C’était exactement ce dont j’avais besoin…. 

dimanche 24 mars 2013

L’effet PAPILLON d'un LIVRE miroir



J’avais 19 ans à peine, j’aimais déjà lire et j’étais constamment en recherche de lecture nouvelle !
Ce jour là, maman m’avait envoyé faire une course dans une papeterie librairie… Il y avait du monde et je tournais mon regard ci et là, accroché par toutes ces couleurs, tous ces articles… j’adore toujours autant les librairies. Plusieurs livres me narguaient de leurs étagères et je m’approchais d’eux timidement, discrètement, sans pour autant perdre ma place dans la file d’attente. Et puis, l’un deux m’a littéralement happée, je l’ai pris en main, je l’ai feuilleté, j’en ai oublié la queue qui filait sans moi, je me suis poussée pour laisser passer les personnes qui s’impatientaient derrière. Sur la couverture, une petite fille me regardait, et comme dans un miroir je lui souriais, elle n’était ni belle, ni vilaine, un petit air triste soulignait son visage, elle entourait ses bras de ses mains et semblait vraiment m’interpeller…
Le temps s’était arrêté et je n’avais d’yeux que pour ce livre ouvert dans mes mains qui m’agrippait de son titre : Toutes les petites filles meurent parce qu’elles grandissent… je sortais tout juste de l’adolescence, ou peut être y étais je encore un peu… et ce titre m’attrapait le cœur et m’obligeait à lire le résumé, en tournant et retournant le volume dans mes mains. L’auteur m’était totalement inconnu, elle s’appelait Muriel Rigal et je n’avais encore rien lu d’elle. Le résumé parlait d’un homme qui au contact d’une petite fille sortait de la grisaille d’une vie trop bien réglée pour entrer dans le paradis perdu de l’enfance…L’homme réapprenait alors à aimer mais hélas, l’enfant grandissait, et la puberté mettait fin à toute cette transparence. Le monde des adultes opacifiait tout et cet homme incapable de supporter cette évidence  tombait alors dans la folie… Sortant de ma torpeur à l’appel de la vendeuse qui me demandait si elle pouvait m’être utile, je posais le livre sur le comptoir, attrapais le bloc de papier demandé par ma mère et laissais noter les deux articles sur le compte de mes parents…
Voici comment j’ai pu me lancer dans la lecture d’un livre merveilleux où je me suis identifiée facilement à cette héroïne qui s’appelait Mouche… et où je me suis régalée de son histoire à tel point, que j’ai bien du relire ce livre une dizaine de fois.

> **DONNÉES FOURNIES**
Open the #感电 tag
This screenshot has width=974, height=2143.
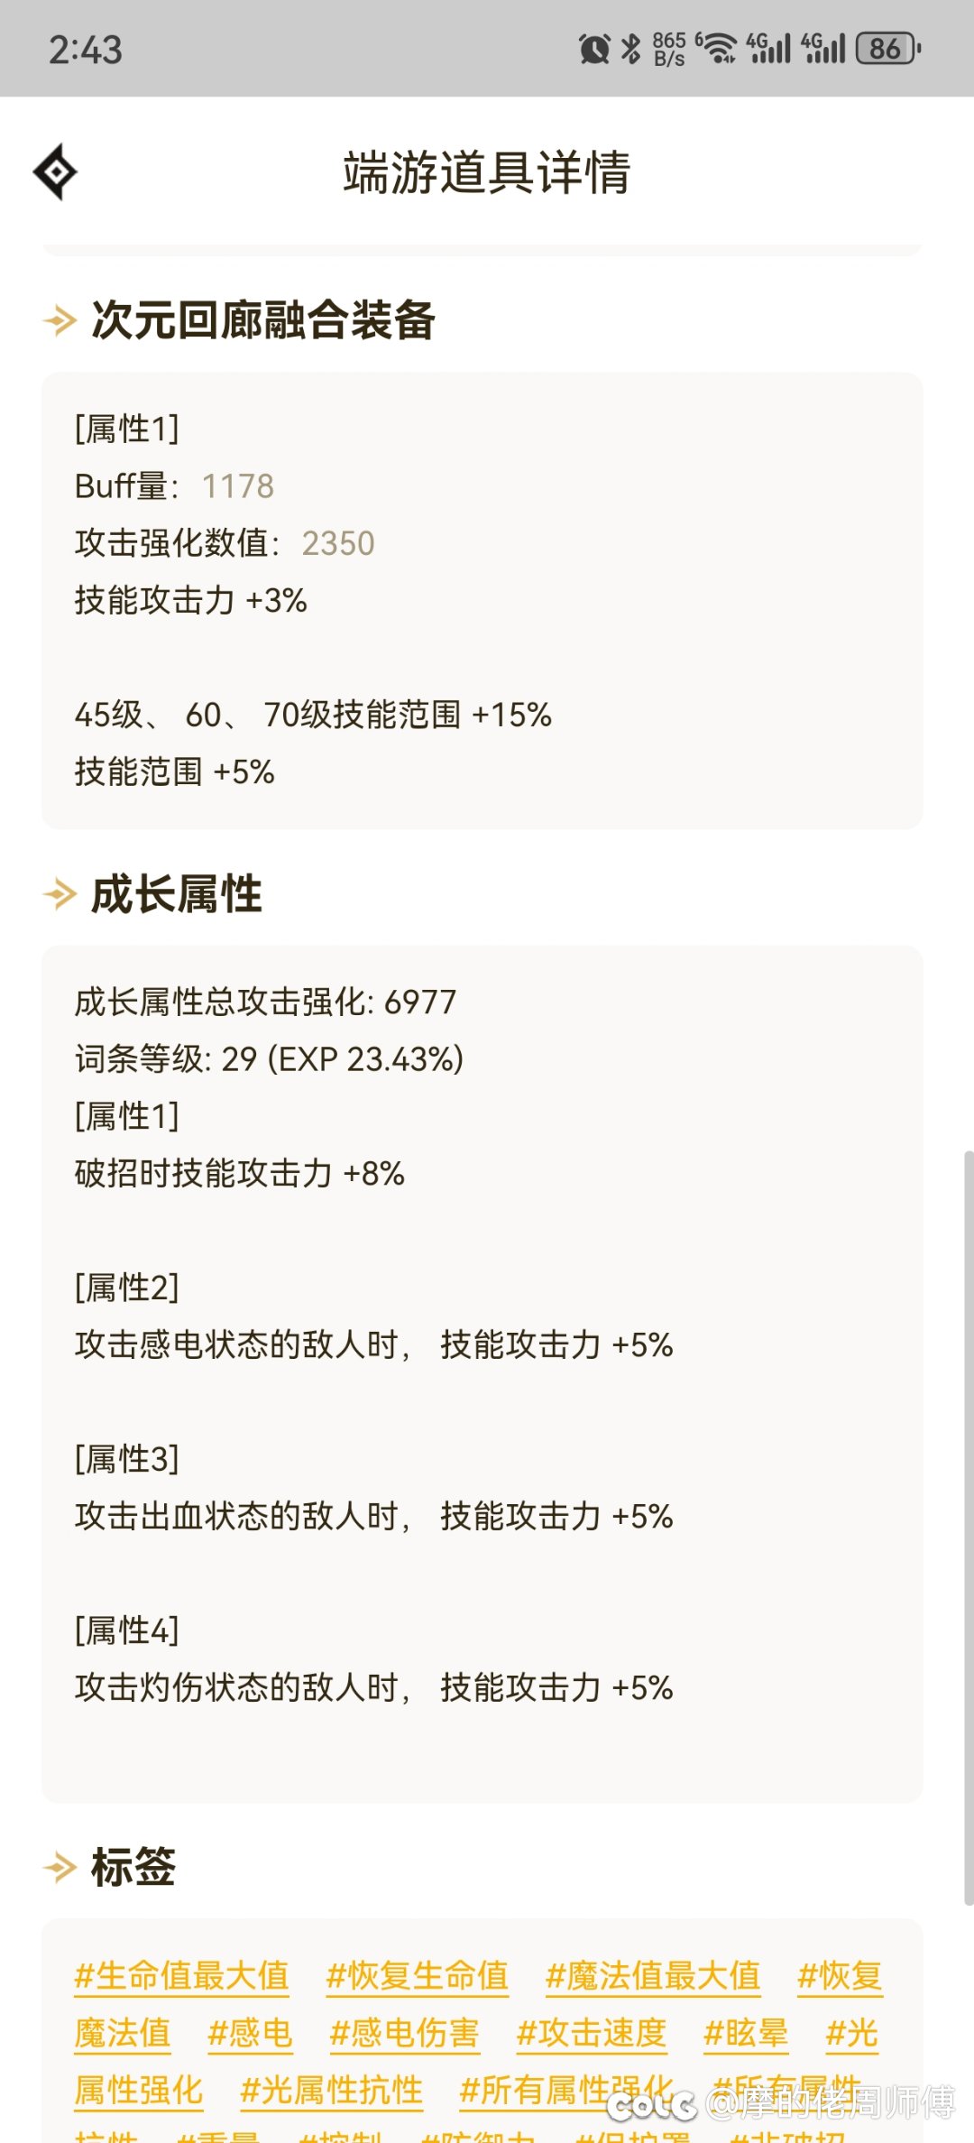click(x=250, y=2033)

> **EXERCICES PROPOSÉS**
1. D'après le texte à lire, expliquez pourquoi l'homme dont parle le résumé du livre finit par tomber dans la folie.
2. Répondez aux questions suivantes à partir du texte à lire.
(a) Quel âge la personne qui raconte avait-elle lorsqu'elle a découvert le livre ?
(b) Comment s'appelle l'héroïne du livre ?
(c) Combien de fois environ le livre a-t-il été relu ?
3. Recopiez un passage du texte à lire en commençant aux mots "dimanche 24 mars" et en vous arrêtant après les mots "de lecture nouvelle !".

> **CORRIGÉ PAR EXERCICE**
1. L'enfant grandit et la puberté met fin à la transparence de leur relation. Le monde des adultes opacifie tout, et l'homme, incapable de supporter cette évidence, sombre dans la folie.

2.
(a) Elle avait 19 ans à peine.
(b) L'héroïne s'appelle Mouche.
(c) Le livre a été relu une dizaine de fois.

3.
dimanche 24 mars 2013

L’effet PAPILLON d'un LIVRE miroir



J’avais 19 ans à peine, j’aimais déjà lire et j’étais constamment en recherche de lecture nouvelle !